This movie has one of the weirdest beginnings you'll ever see. It starts out by recapping the story of how Geraldine and Tom Jeffers (Claudette Colbert and Joel McCrea) got married as though The Palm Beach Story is a sequel to that film. But that movie was never made. There was no film about Gerry and Tom before this one. Writer/director Preston Sturges just put together a montage of the absurd fashion in which these two people got together and then jumped forward 5 years to start this story. Imagine if George Lucas hadn't made Star Wars, but then made The Empire Strikes Back and tacked a 2 minute montage as the beginning of that movie that told the entire story of A New Hope. That's how The Palm Beach Story begins.

Anyway, after 5 years of marriage Gerry and Tom are broke. Tom has an idea for a revolutionary airport design (which looks utterly ludicrous in retrospect) and needs 99 thousand dollars for it. Gerry decides to get him that money by divorcing Tom, latching onto a rich husband and then getting her new hubby to give Tom the financing for his design. The matter-of-fact way that Gerry discusses essentially whoring herself out to benefit her true love is a stark reminder of how much pragmatism used to dominate the American character.

Gerry sets out for Palm Beach to divorce Tom but without any money, she's forced to rely on the kindness of a traveling hunting club of millionaires. The Ale and Quail Club are the sort of rambunctious guys who can be singing one moment and then blasting away with their shotguns inside a moving train car the next. They're eventually too much even for Gerry to go along with. Fortunately, she then steps on the face of John D. Hackensacker III (Rudy Valee), an impossibly rich man in an emotional straight jacket who offers to take Gerry to Palm Beach on his private yacht.

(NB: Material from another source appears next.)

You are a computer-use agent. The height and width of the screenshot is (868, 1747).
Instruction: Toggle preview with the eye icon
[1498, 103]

While that's going on, Tom gets some financial assistance from a cranky old man who got rich selling hot dogs (don't ask, it's a screwball comedy) and flies down to Palm Beach to stop the divorce. When he arrives he finds Hackensacker already sidling up to Gerry, which Tom would have put a stop to if he wasn't almost instantly attacked by Hackensacker's amorous shark of a sister, the Princess Centimillia (Mary Astor). Gerry passes Tom off as her brother, Hackensacker proposes a try-out marriage with Gerry, Princess Centimillia tries to rid herself of her foreign lover Toto (Sig Arno), and Tom basically looks on in bemused disgust as all this nonsense spins round and round and round.

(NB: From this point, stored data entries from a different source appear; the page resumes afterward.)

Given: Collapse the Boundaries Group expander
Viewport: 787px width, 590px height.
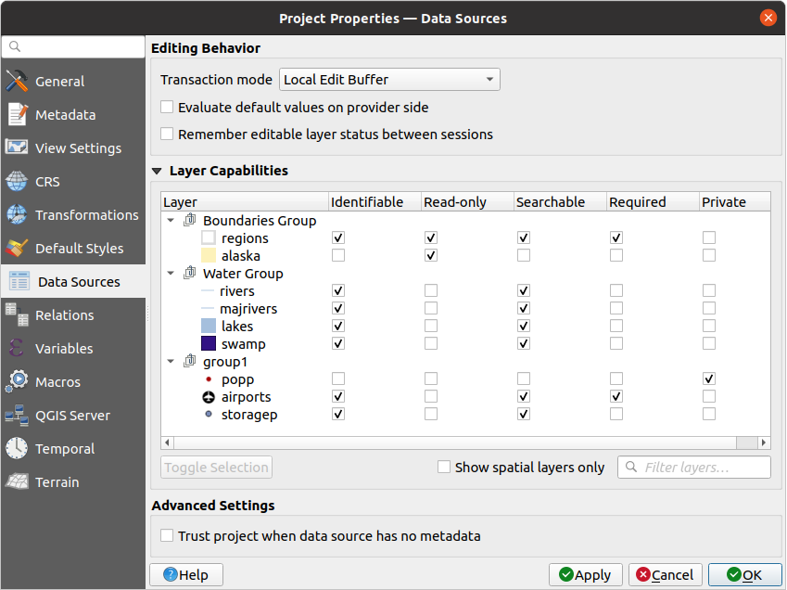Looking at the screenshot, I should tap(171, 220).
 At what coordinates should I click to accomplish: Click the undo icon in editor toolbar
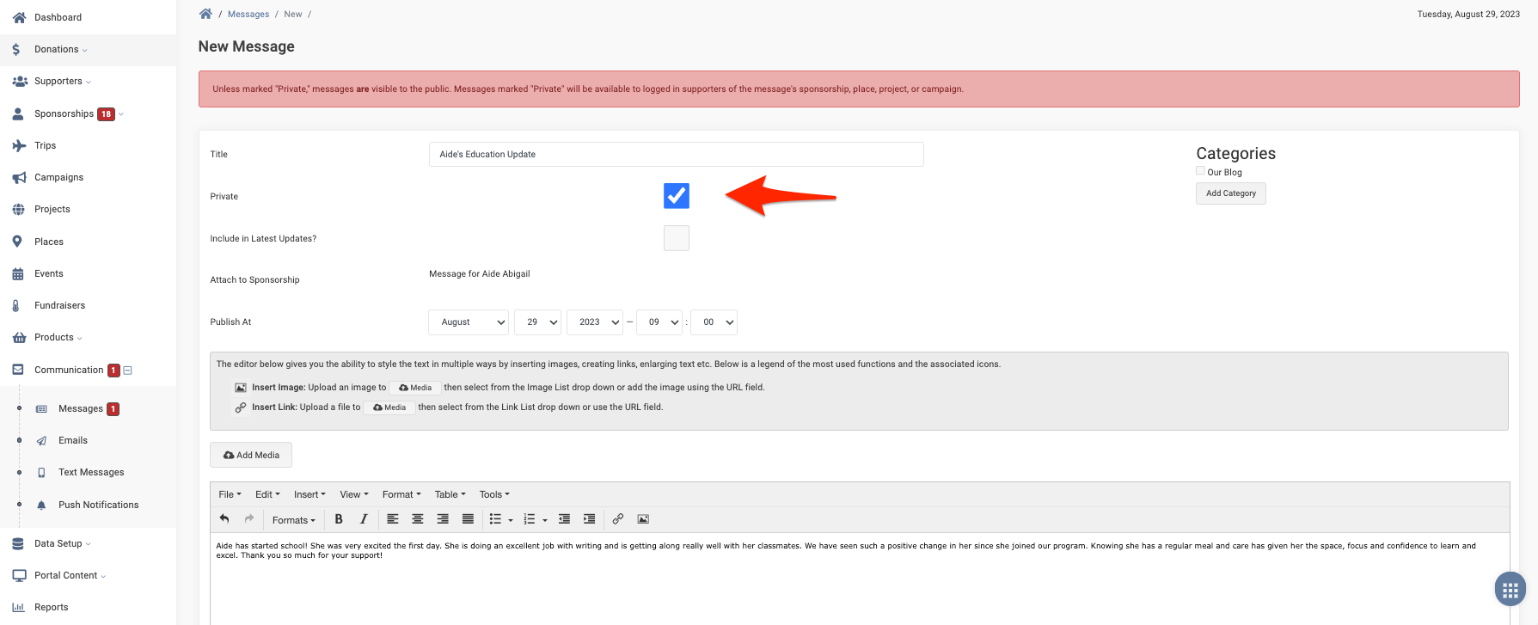pos(224,519)
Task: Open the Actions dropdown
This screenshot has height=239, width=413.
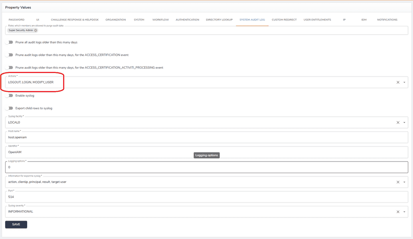Action: pyautogui.click(x=405, y=82)
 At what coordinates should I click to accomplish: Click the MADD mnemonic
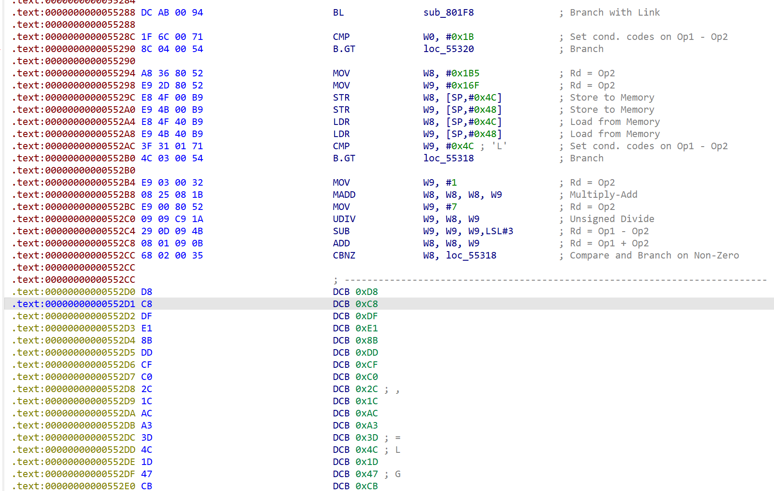tap(344, 195)
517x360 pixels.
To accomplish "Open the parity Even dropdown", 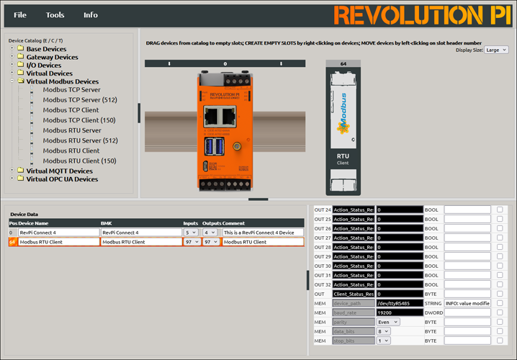I will tap(388, 322).
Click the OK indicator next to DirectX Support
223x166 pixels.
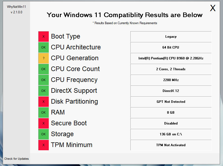43,91
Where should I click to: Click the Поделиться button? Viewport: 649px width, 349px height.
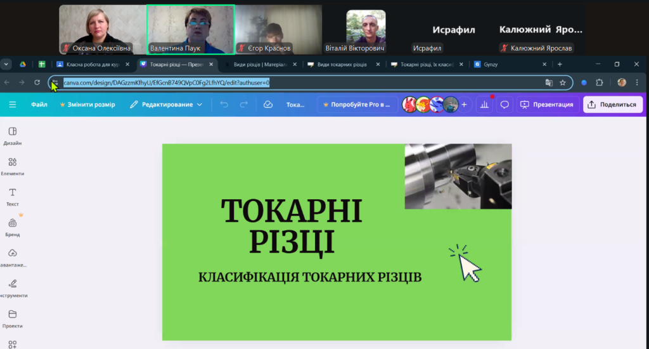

Like most screwball comedies, The Palm Beach story is silly, absurd, occasionally labored and you've got to be in the right frame of mind to enjoy it. In the proper mindset, however, there's a lot here to love. The beautiful Claudette Colbert as Gerry is almost a forerunner to Lucille Ball in I Love Lucy, if Lucy Ricardo had been a good-hearted sexual grifter. Mary Astor is wonderful as the sort of decadent socialite that used to be easy for poor people to like. If Paris Hilton were really smart and really funny, she'd be the Princess Centimillia. Rudy Valee gives sort of a one-note performance and mixture of John D. Rockefeller by way of Franklin Deleano Rosevelt, but his benign eccentric is exactly the sort of foil needed to let Gerry shine. Joel McCrea has the least flashy part, but projects more than enough strength to keep the normal Tom from being overwhelmed by the larger-than-life personalities around him. The dialog has that rat-a-tat cadence everyone loves from 1940s comedies and humor ranging from one liners to slapstick and almost everything in between comes firing at you like an artillery barrage.

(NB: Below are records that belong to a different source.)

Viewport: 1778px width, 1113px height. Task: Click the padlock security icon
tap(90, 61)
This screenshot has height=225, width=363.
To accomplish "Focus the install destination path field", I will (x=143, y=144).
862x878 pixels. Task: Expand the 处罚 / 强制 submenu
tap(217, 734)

As for it's use as a telescope into the past, you really can't appreciate how much has changed in American society until you see it in films like The Palm Beach Story. The sexist idea that men and in charge and women can only get their way through a man is central to this story and its sensibility. The rather amoral and mercenary nature of Gerry's scheme also reminds you that the formative experience for this movie's original audience was The Great Depression and they were more receptive to the idea that life is a crooked game and you can only get ahead through dumb luck or a little larceny. The American Dream of success had a much darker tinge to it before the half-century economic boom after WWII polished it up to a blinding sheen.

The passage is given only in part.